GIVEN PASSAGE:
--- Begin ---
Data Partitioning

Session 3, Part 1 - 25 minutes

Learning Objectives

Understand what data partitioning (sharding) is
Compare hash-based vs range-based partitioning
Learn how partitioning affects query performance
Recognize the trade-offs of different partitioning strategies

What is Partitioning?

Data partitioning (also called sharding) is the process of splitting your data across multiple nodes based on a partitioning key. Each node holds a subset of the total data.

graph TB
    subgraph "Application View"
        App["Your Application"]
        Data[("All Data")]
        App --> Data
    end

    subgraph "Reality: Partitioned Storage"
--- End ---
INFORMATION SHOWN:
--- Begin ---
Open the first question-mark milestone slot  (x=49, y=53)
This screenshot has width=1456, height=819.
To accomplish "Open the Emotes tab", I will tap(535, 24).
--- End ---
YOUR TASK: Reproduce the data partitioning lesson word for word, starting at "Understand what data" and ending at "What is Partitioning?". The material above stands apart from the data partitioning lesson.

ANSWER TO THE EXERCISE:
Understand what data partitioning (sharding) is
Compare hash-based vs range-based partitioning
Learn how partitioning affects query performance
Recognize the trade-offs of different partitioning strategies

What is Partitioning?